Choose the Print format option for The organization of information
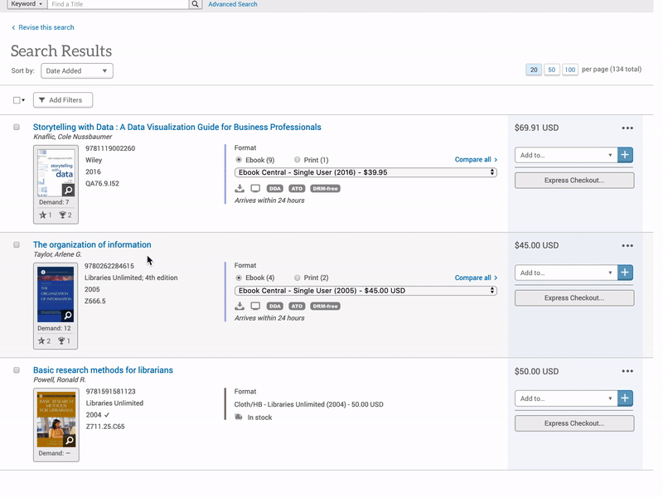Image resolution: width=663 pixels, height=497 pixels. coord(297,277)
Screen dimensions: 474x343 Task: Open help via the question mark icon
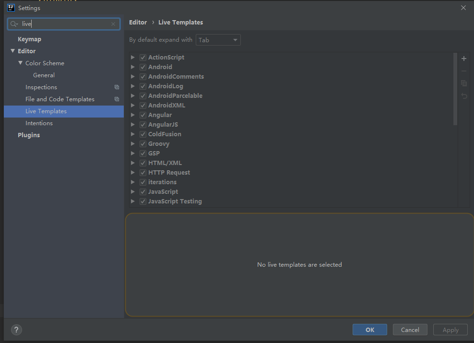pyautogui.click(x=16, y=330)
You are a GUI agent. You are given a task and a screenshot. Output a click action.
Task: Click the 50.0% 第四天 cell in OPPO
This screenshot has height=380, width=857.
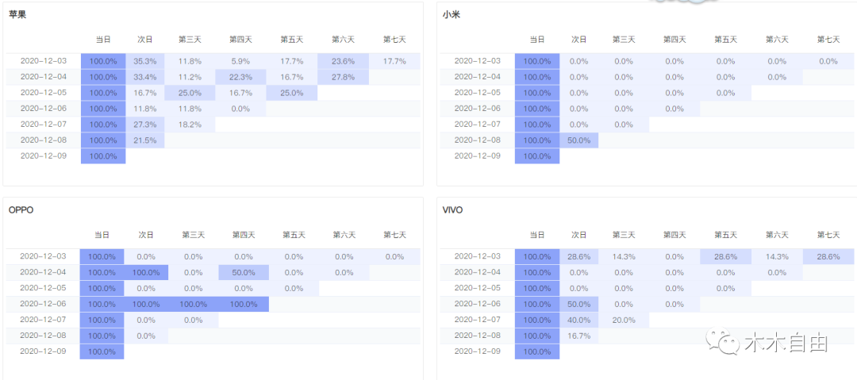tap(244, 273)
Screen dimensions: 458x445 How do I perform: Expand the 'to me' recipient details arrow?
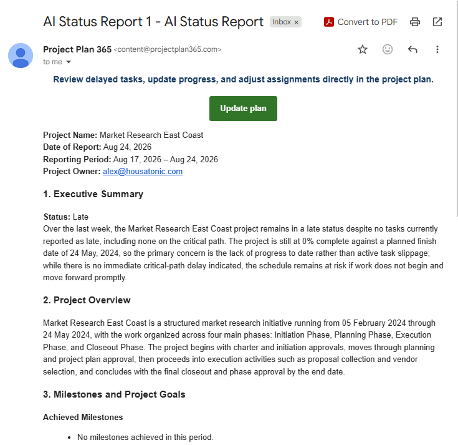pos(69,62)
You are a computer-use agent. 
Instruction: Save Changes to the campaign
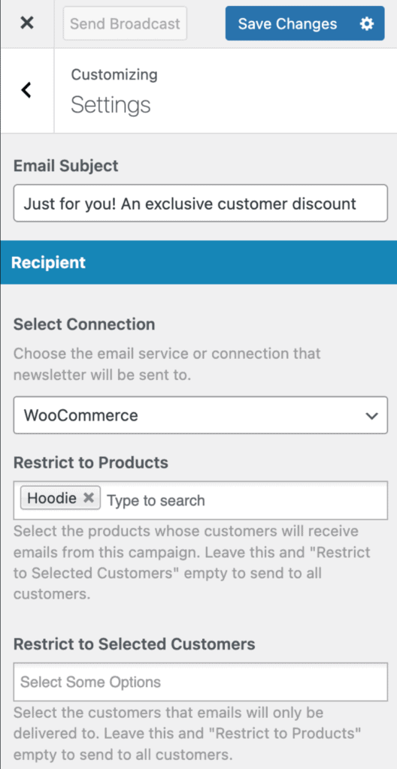click(287, 23)
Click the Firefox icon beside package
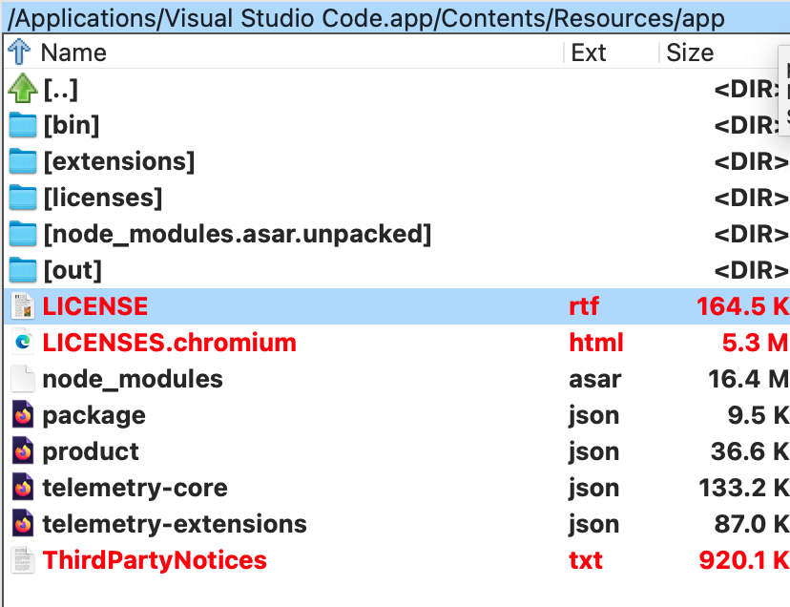This screenshot has width=790, height=607. pyautogui.click(x=22, y=415)
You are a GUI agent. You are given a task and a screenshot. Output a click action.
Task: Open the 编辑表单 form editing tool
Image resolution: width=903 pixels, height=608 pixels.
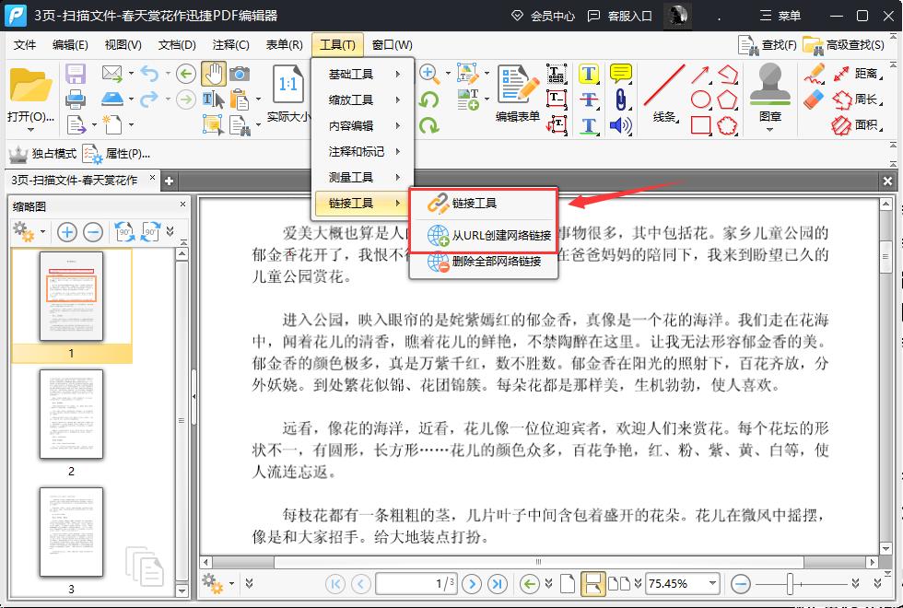click(x=516, y=89)
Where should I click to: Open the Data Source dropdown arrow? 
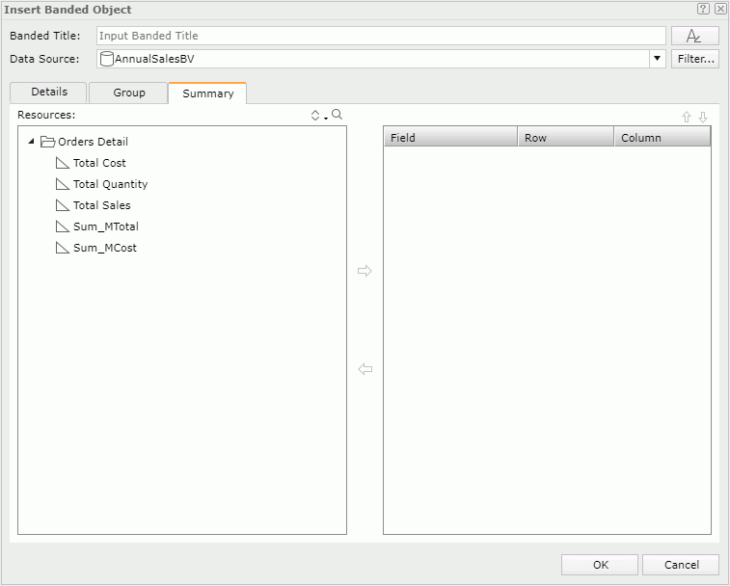coord(658,59)
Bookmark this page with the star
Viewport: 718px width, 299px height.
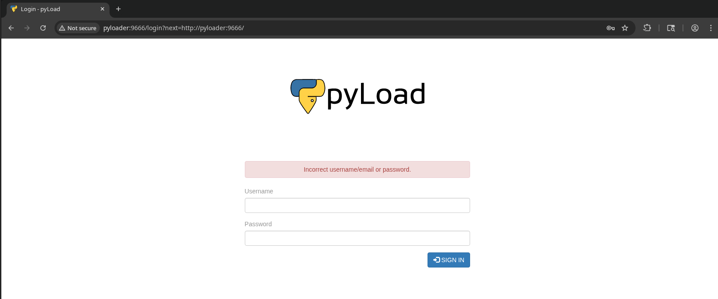pos(625,28)
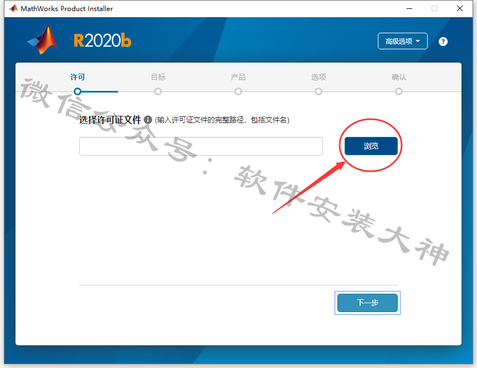Click the MathWorks icon in the title bar

click(13, 8)
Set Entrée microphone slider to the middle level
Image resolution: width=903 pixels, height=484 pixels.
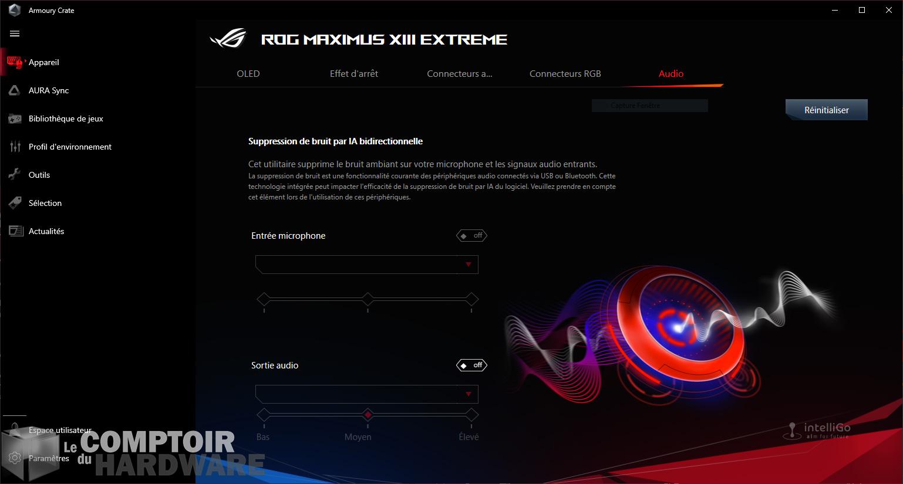click(368, 300)
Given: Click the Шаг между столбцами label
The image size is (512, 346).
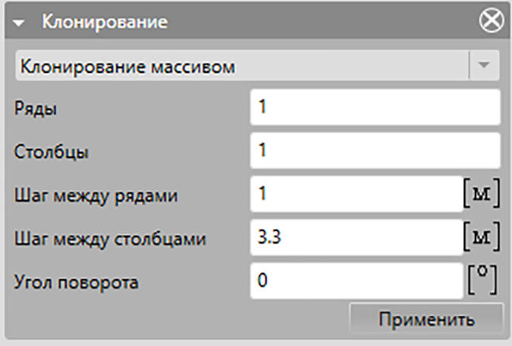Looking at the screenshot, I should (x=110, y=239).
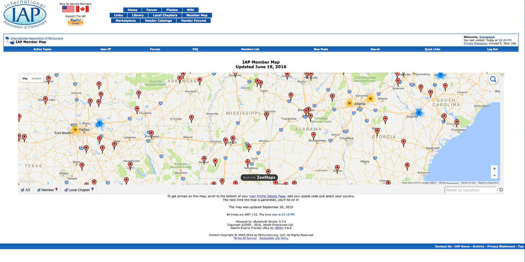This screenshot has width=525, height=262.
Task: Open the yellow 13 cluster near Atlanta
Action: (349, 103)
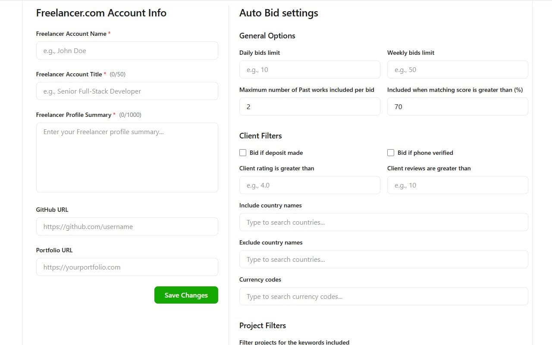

■ ■ ■ ■ ■ ■ ■

== Action item ==
A verbatim copy of the records above, without pictures, is required.

== Worked solution ==
Choose the Print format option for The organization of information
Image resolution: width=663 pixels, height=497 pixels. coord(297,277)
Screen dimensions: 474x343 Task: Open help via the question mark icon
pyautogui.click(x=16, y=330)
You are a GUI agent. You are given a task and a screenshot. Output a click action.
Task: Click the 50.0% 第四天 cell in OPPO
This screenshot has height=380, width=857.
tap(244, 273)
Screen dimensions: 458x445 How do I perform: Expand the 'to me' recipient details arrow?
pos(69,62)
You are a computer-use agent. 
Instruction: Save Changes to the campaign
click(287, 23)
Click the Firefox icon beside package
This screenshot has width=790, height=607. pyautogui.click(x=22, y=415)
You are a GUI agent. You are given a task and a screenshot. Output a click action.
Task: Open the 编辑表单 form editing tool
Image resolution: width=903 pixels, height=608 pixels.
click(x=516, y=89)
Where should I click to: Open the Data Source dropdown arrow? 
coord(658,59)
Bookmark this page with the star
Viewport: 718px width, 299px height.
pos(625,28)
Click the MathWorks icon in the title bar

click(13, 8)
Set Entrée microphone slider to the middle level
Image resolution: width=903 pixels, height=484 pixels.
click(368, 300)
Given: Click the Шаг между столбцами label
The image size is (512, 346).
Looking at the screenshot, I should (x=110, y=239).
This screenshot has width=525, height=262.
Task: Open the yellow 13 cluster near Atlanta
Action: (349, 103)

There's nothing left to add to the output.